Mervue United
- Full name: Mervue United Association Football Club
- Founded: 1960
- Ground: Fahy's Field
- Manager: Brendan O'Connor
- League: FAI National League (2026–present) Galway & District League (2013–present) A Championship League of Ireland U21 Division
- Website: mervueunitedafc.clubzap.com
| Home colours | Away colours |

= Mervue United A.F.C. =

Mervue United A.F.C. is an Irish association football club based in Mervue, Galway. Their senior men's team currently plays in the Galway & District League. As of August 2026, the club is playing in the FAI National League. The club has previously fielded teams in the Connacht Senior League, the League of Ireland U21 Division, the A Championship and the League of Ireland First Division.

==History==

===Early years===
Mervue United was formed in 1960 by a group of residents in the McDonagh Avenue area of Mervue, Galway. In 1964–65 the club won its first trophy, the Murphy Cup, a competition for under–13 boys teams. By the early 1970s Mervue were playing in the Galway & District League and in 1972–73 they won promotion to the league's Premier Division. They subsequently won the competition's two league cups regularly, with three Joe Ryan Cups and five Lillis Cups in six years. In 1976–77, the club won a Galway & District League and Michael Byrne Cup double. Mervue retained the double the following season in addition to their fourth Lillis Cup in a row.
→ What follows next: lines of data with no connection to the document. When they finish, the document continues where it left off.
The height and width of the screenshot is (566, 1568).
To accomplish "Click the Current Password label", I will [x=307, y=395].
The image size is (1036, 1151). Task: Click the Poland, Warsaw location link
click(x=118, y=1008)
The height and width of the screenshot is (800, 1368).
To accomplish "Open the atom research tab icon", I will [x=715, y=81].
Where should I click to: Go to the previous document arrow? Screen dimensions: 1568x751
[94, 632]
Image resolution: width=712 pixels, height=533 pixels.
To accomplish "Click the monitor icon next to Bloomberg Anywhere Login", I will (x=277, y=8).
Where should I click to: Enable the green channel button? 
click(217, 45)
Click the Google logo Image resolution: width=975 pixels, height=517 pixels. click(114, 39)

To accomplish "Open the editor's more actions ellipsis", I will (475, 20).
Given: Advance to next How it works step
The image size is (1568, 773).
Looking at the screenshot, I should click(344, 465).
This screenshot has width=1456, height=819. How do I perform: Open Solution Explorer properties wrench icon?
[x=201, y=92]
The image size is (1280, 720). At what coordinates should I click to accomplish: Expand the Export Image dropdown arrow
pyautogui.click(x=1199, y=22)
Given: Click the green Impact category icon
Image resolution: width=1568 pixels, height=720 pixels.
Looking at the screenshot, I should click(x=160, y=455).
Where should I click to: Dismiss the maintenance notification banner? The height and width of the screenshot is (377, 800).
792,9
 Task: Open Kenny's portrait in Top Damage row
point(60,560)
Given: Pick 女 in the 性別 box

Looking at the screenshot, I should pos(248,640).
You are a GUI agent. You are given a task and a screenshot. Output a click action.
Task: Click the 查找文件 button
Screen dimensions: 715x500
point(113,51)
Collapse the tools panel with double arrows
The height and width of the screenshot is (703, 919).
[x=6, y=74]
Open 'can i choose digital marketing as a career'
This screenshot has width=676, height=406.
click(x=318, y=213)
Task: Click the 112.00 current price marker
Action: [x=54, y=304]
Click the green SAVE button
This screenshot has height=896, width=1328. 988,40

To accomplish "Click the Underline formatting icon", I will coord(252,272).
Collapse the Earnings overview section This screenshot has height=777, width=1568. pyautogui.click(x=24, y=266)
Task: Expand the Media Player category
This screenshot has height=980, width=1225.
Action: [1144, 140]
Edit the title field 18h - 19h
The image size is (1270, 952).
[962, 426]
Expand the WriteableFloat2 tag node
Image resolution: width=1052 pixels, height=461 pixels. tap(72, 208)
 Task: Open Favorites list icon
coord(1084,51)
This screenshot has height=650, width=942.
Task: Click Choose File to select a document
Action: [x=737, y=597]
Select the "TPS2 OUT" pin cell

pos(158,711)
By 1979, the club's reserve team – Mervue United B – had also gained promotion to the Premier Division. However, Galway Football Association rules dictated that two teams from the same club could not play in the same division. As a result, Mervue Celtic was founded in July 1979 as a separate club. Celtic, like United before them, also found success in the Joe Ryan Cup and the Lillis Cup competitions. In 1981–82 they also won the Galway area FAI Junior Cup competition.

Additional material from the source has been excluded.